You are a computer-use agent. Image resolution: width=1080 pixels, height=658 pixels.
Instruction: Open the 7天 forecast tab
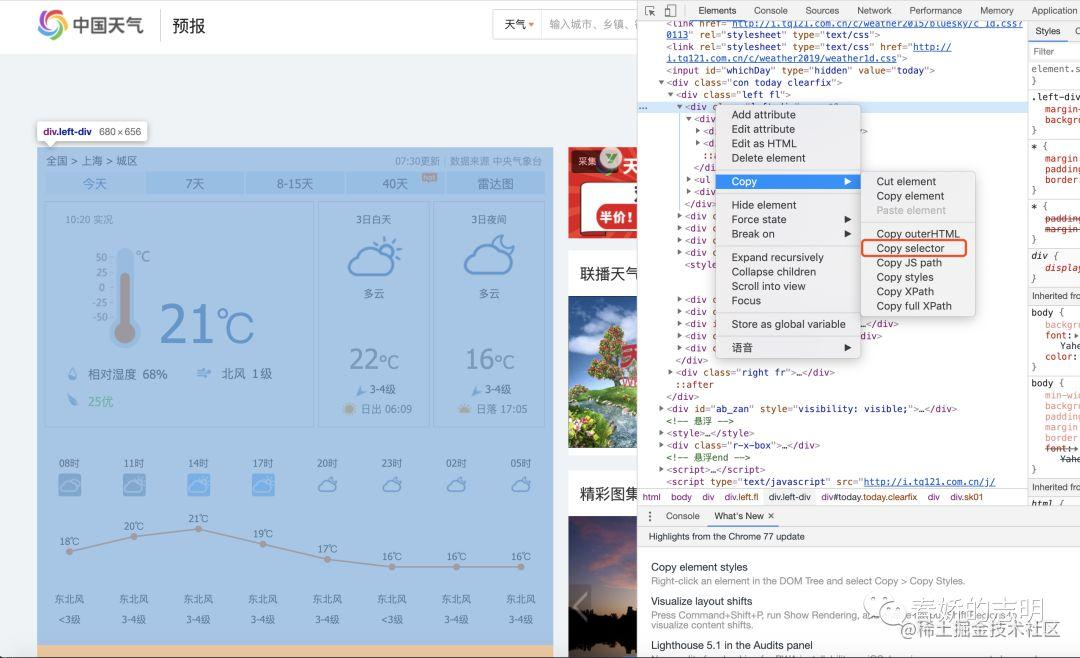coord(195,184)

--

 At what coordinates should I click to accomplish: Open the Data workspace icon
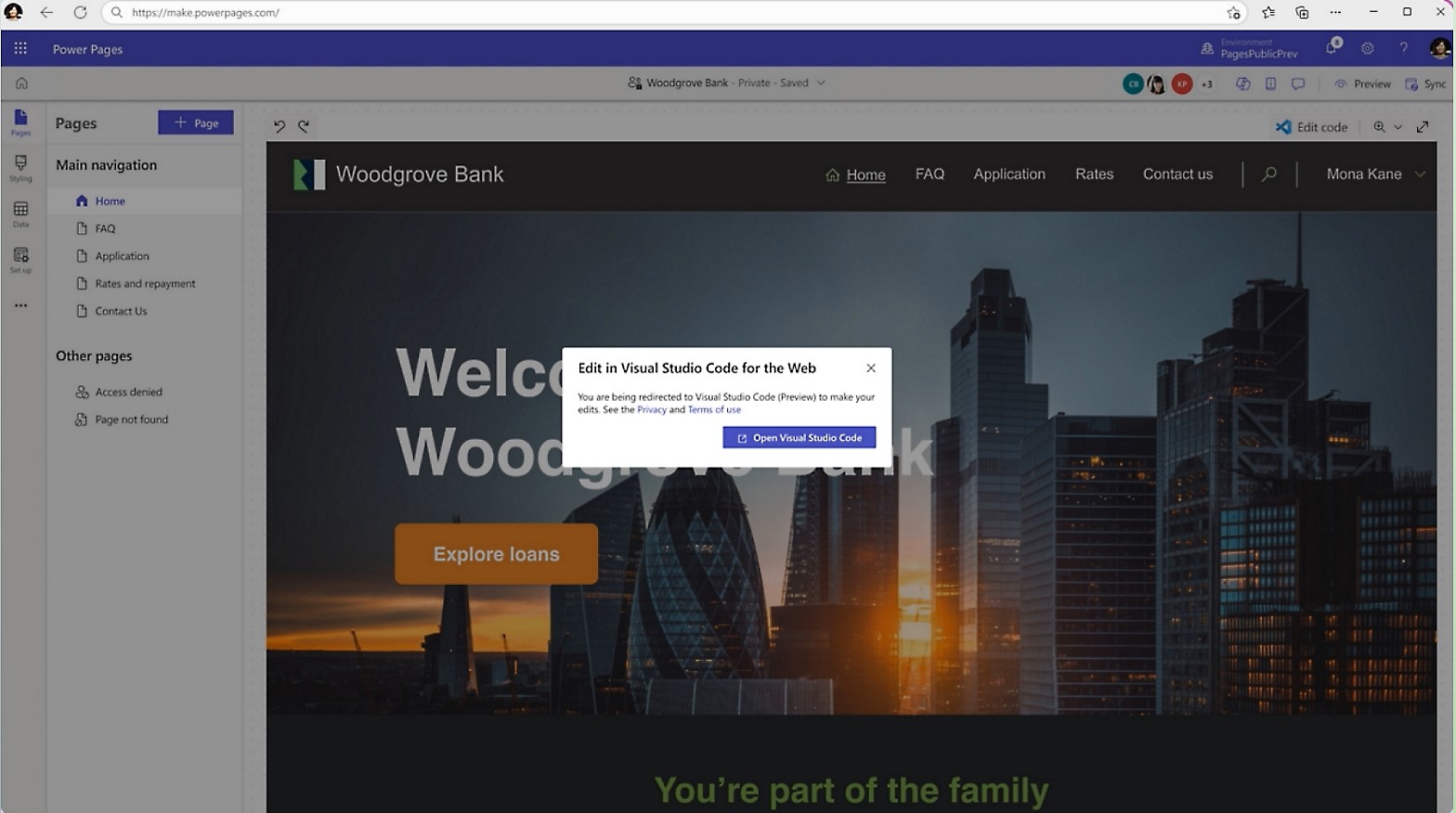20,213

Exercise objective: Can you render the entries from the line with "You are a computer-use" to the line with "coord(195,184)" as a numbered list, leaving out blank lines and pictures?

The output:
1. You are a computer-use agent. Image resolution: width=1080 pixels, height=658 pixels.
2. Instruction: Open the 7天 forecast tab
3. coord(195,184)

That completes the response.